| WRITTEN EXERCISE A |
According to the article on George Osborne's Evening Standard appointment, how much does his advisory role at BlackRock earn him each year?

| PAGE EXTRACT |
········

'It smacks of greed and the accumulation of power': The backlash against George Osborne editing the Evening Standard

Oscar Williams-Grut
Chancellor of the Exchequer George Osborne during his speech at the National Composites Centre at the Bristol and Bath Science Park in Bristol, England, where he warned that the UK would be permanently poorer outside the European Union ahead of the referendum on membership on June 23.

Matt Cardy / PA Wire/Press Association Images

LONDON — The surprise appointment former Chancellor George Osborne as the new editor of the London Evening Standard newspaper has led to calls that he should resign as an MP and accusations of conflicts of interest.

A leading anti-corruption group has even claimed that the appointment damages "the reputation of parliament and democracy" in Britain.

Osborne, who has almost no journalistic experience, was named as the successor to Sarah Sands as editor-in-chief of the Evening Standard on Friday. Osborne plans to fulfil the role alongside his work as MP for Tatton, a constituency in Cheshire, and a one-day-a-week advisory role to asset manager BlackRock, which earns him £650,000 a year.

Osborne's decision to maintain all his roles has led to harsh criticism from governance groups, journalists, and opposition MPs.

The harshest criticism has come from Transparency International, a nonprofit group that campaigns against corruption. Robert Barrington, Transparency International UK Executive Director, says in a scathing statement on Friday:

"The proposition is that a sitting MP, from the governing party, is appointed Editor of a major British newspaper – in addition to his new position as a highly-paid City adviser. It smacks of greed and the accumulation of power, undermining the Government’s intention to create a country that works for everyone.

········

[Item position entries]
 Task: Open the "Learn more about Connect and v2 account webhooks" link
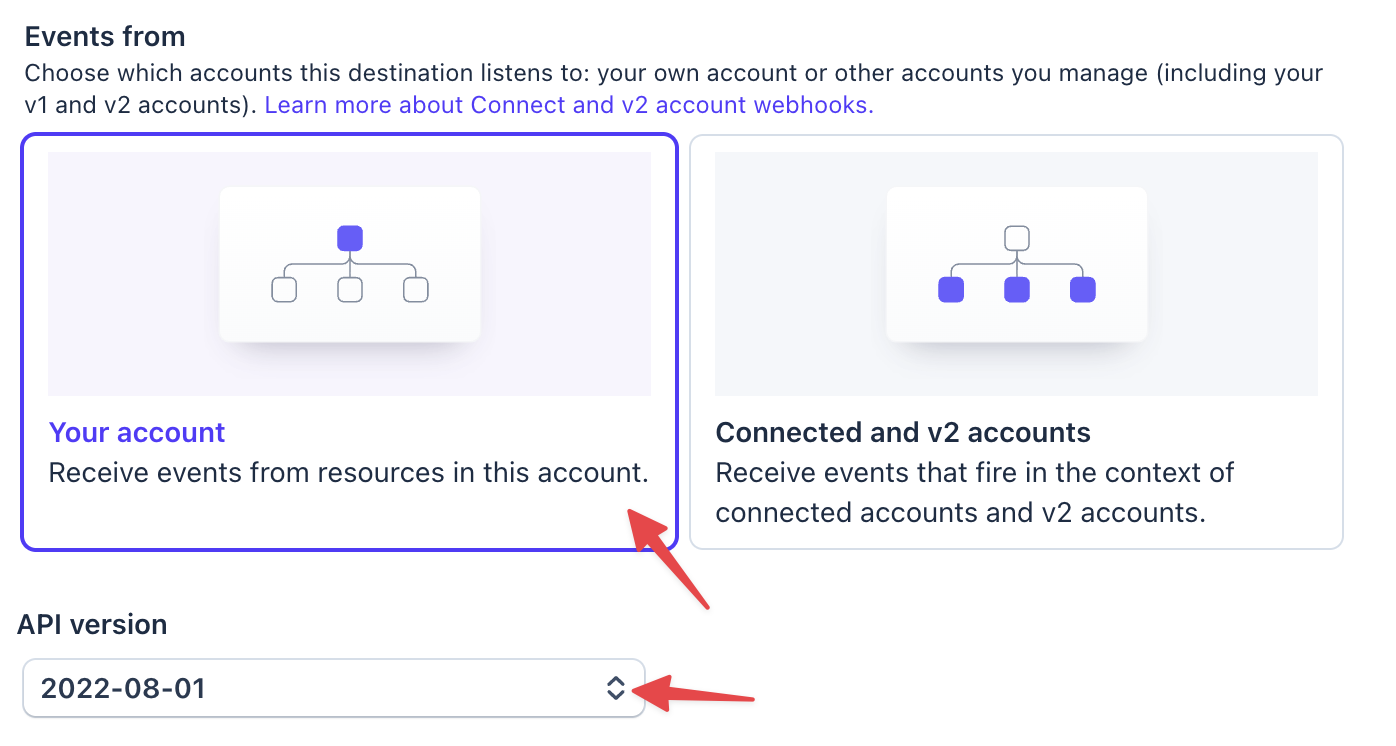tap(569, 105)
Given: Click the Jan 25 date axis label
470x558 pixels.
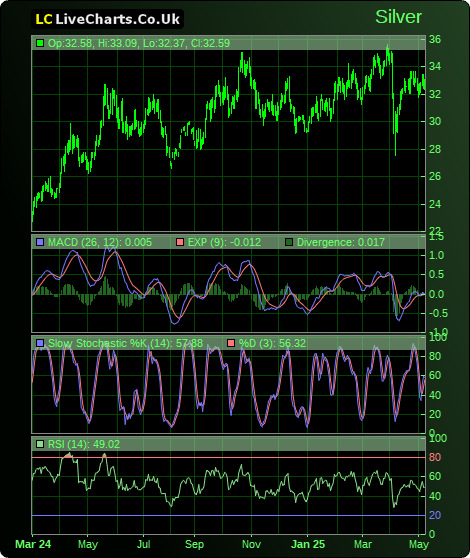Looking at the screenshot, I should tap(308, 544).
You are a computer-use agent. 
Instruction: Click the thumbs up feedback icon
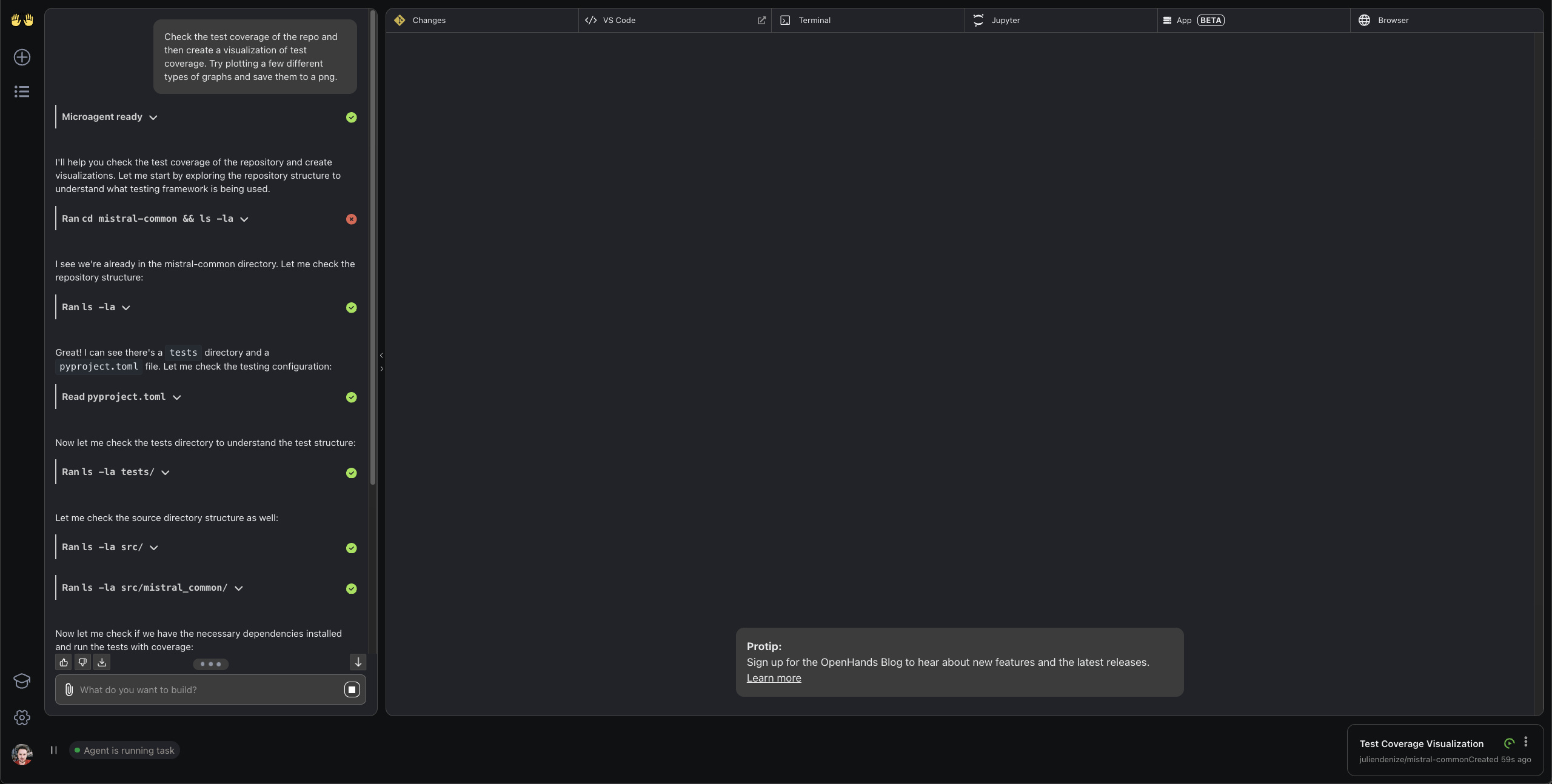tap(64, 662)
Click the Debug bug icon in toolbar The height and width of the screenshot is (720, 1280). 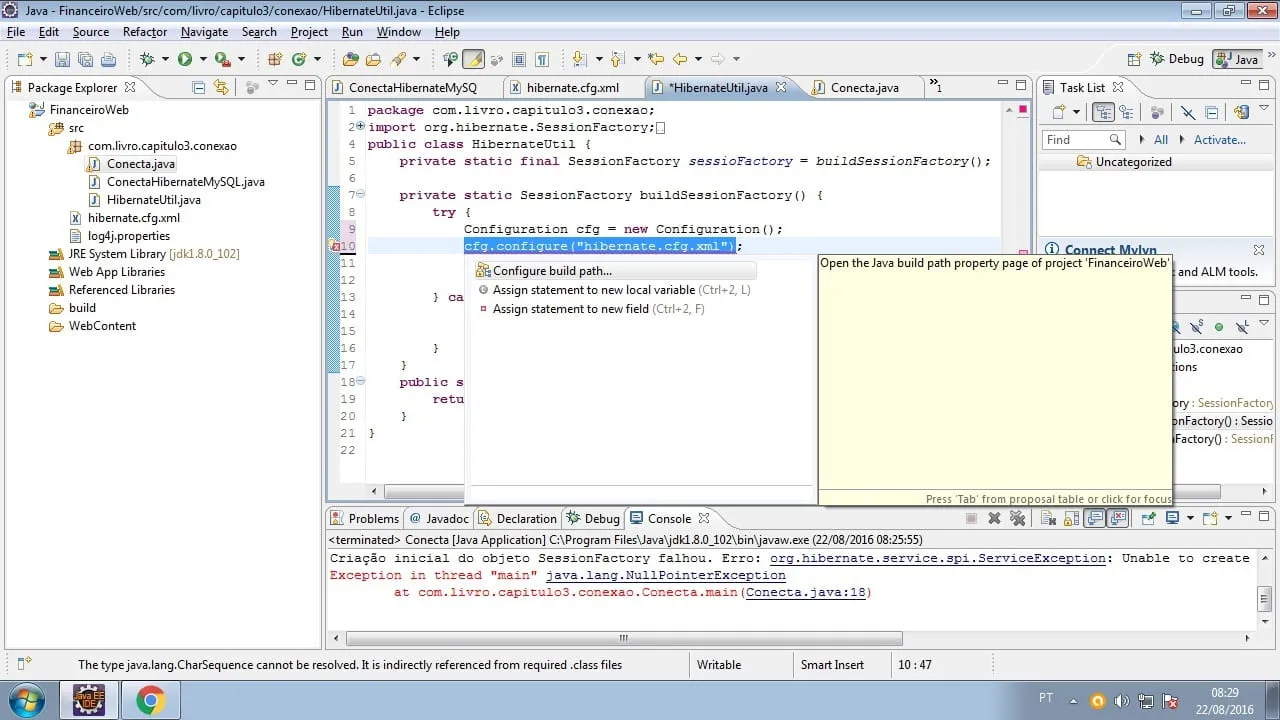147,60
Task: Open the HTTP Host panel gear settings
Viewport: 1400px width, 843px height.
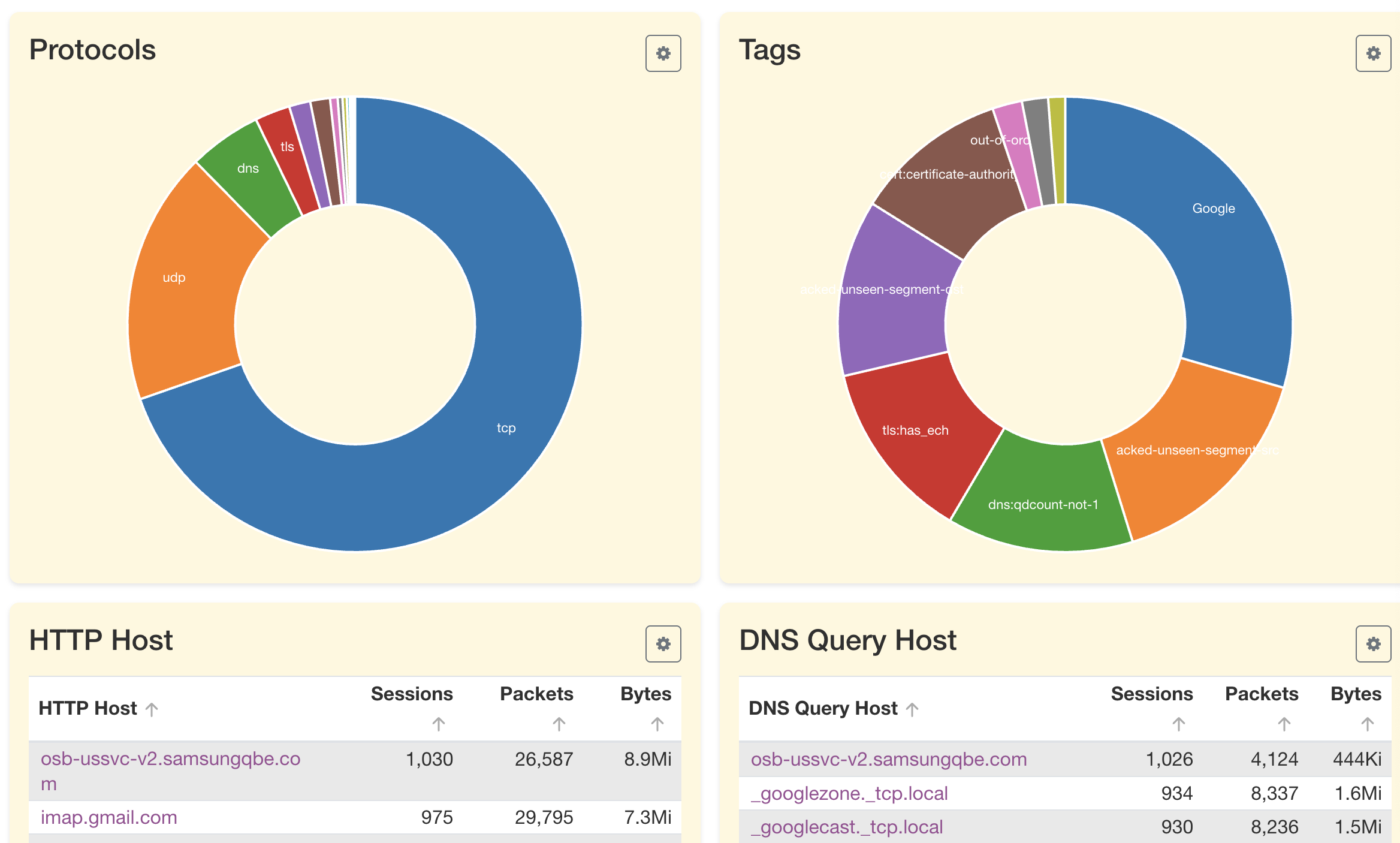Action: click(663, 644)
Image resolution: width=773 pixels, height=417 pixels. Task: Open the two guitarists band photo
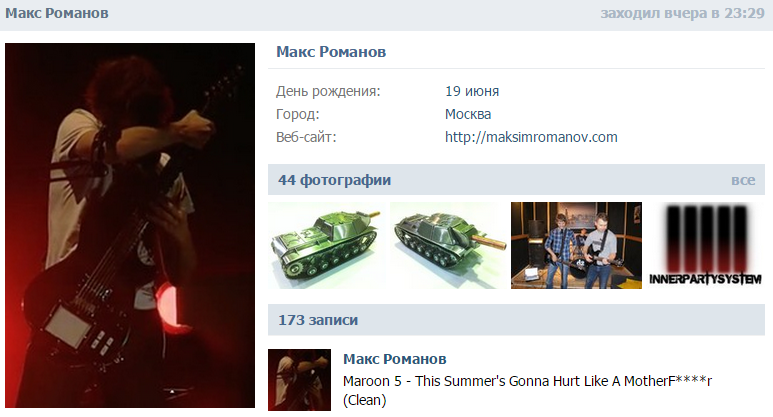coord(576,245)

········

| WRITTEN EXERCISE B |
Reproduce the entries starting at the line containing "Image resolution: width=773" and ending at the end of the entries, substituting "drummers" for "guitarists". Omit the pictures.

| CORRECT RESULT A |
£650,000 a year.

| CORRECT RESULT B |
Image resolution: width=773 pixels, height=417 pixels. Task: Open the two drummers band photo
coord(576,245)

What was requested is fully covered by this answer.